• Question: What is PhD?

    Asked by youngee to Alice JB on 10 Jun 2011.
    • Photo: Alice Jones Bartoli

      Alice Jones Bartoli answered on 10 Jun 2011:


      Hi youngee,

      PhD stands for Doctor of Philosophy (which doesn’t make much sense – given that my PhD is in Psychology). It means that I’ve carried out a large-scale piece of research that other scientists (other psychologists for me) agree is of an interesting, useful and good enough standard so that I can call myself a Doctor of Psychology (I get to call myself Dr Jones, my friends think this is funny) and so that I can start doing research independently and take on my own students to teach them how to do research.

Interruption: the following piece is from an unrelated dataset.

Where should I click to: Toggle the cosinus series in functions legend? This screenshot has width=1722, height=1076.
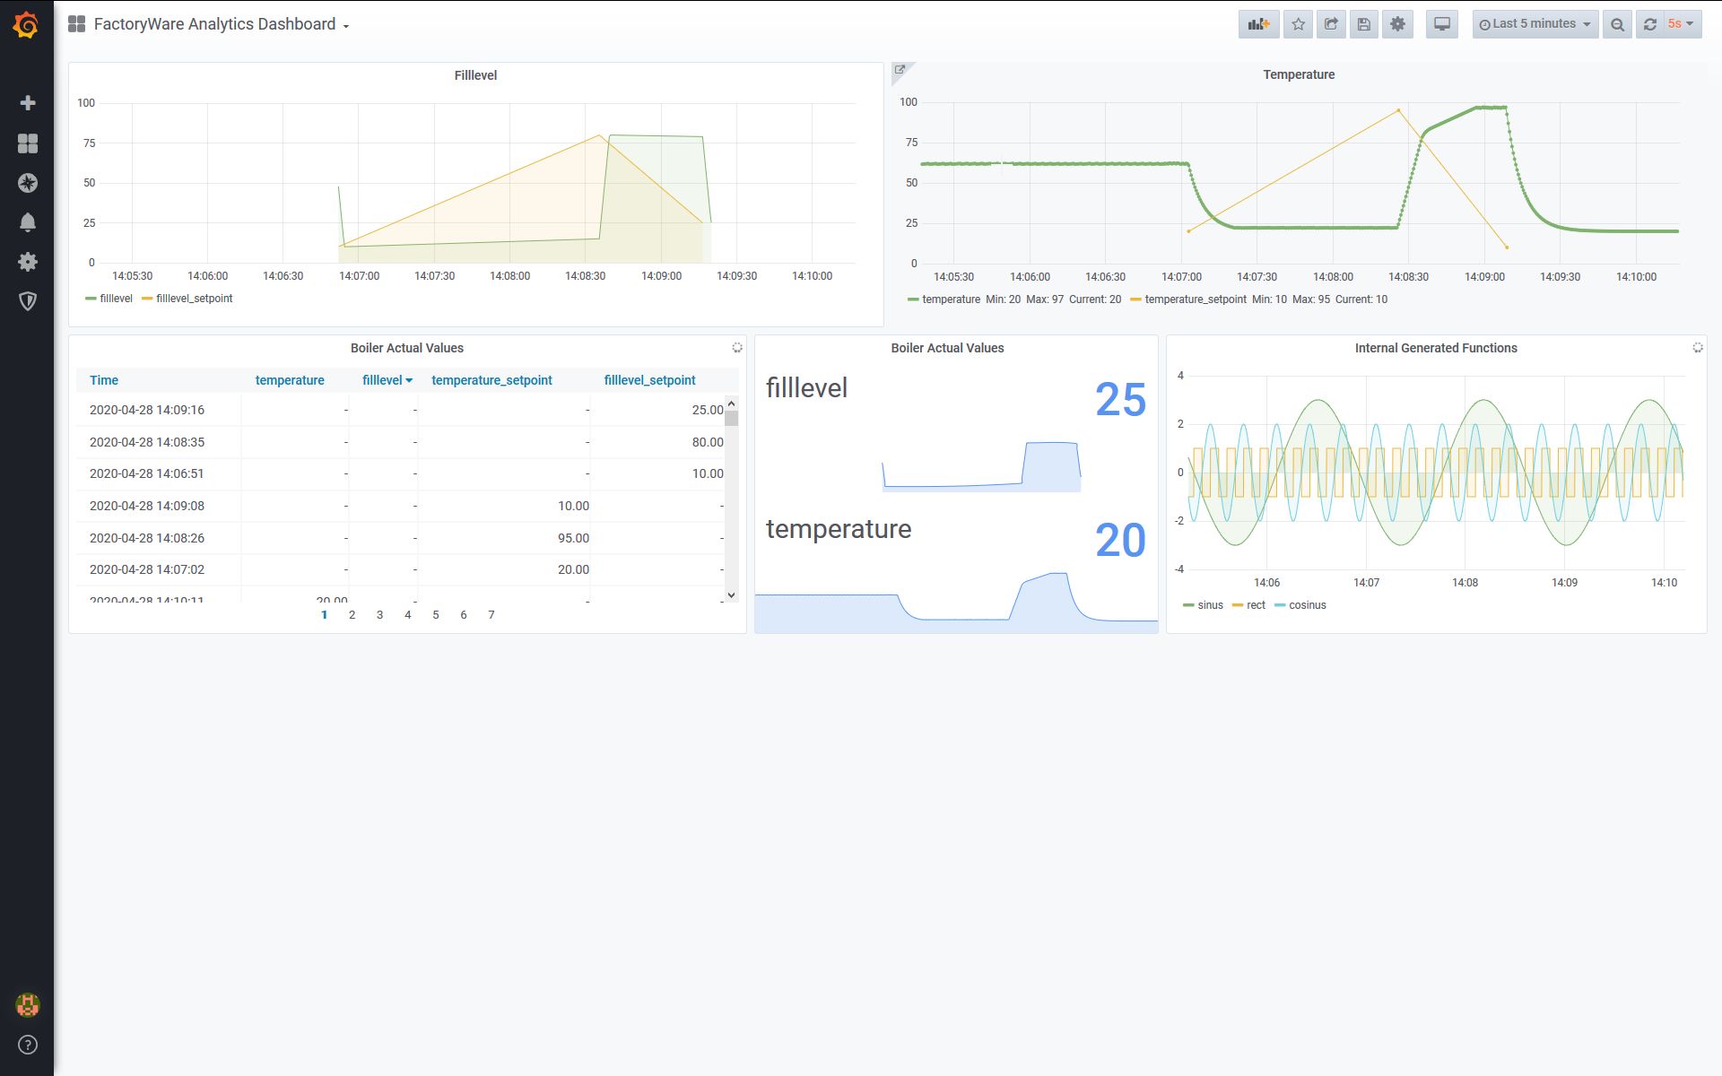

      The best way it was described to me was like a ‘driving test’, you have to pass this in order to be able to move on in your career as a scientist and do more of the work that you are interested in.

      For your PhD you carry out this research, usually taking about 3-4 years, and you write a large report on what you’ve done, why you did it, and what you found. This is the ‘thesis’ – it usually looks like a big book, I think mine was about 80,000 words long (and mine was quite short!).

      It sounds like a lot of work, and it is… but you are trained to do it. Before I started it, I’d gone to university and done a degree in Psychology, and worked with other psychologists to learn about the things I was interested in. It is a lot of work, but I’m so glad that I did it.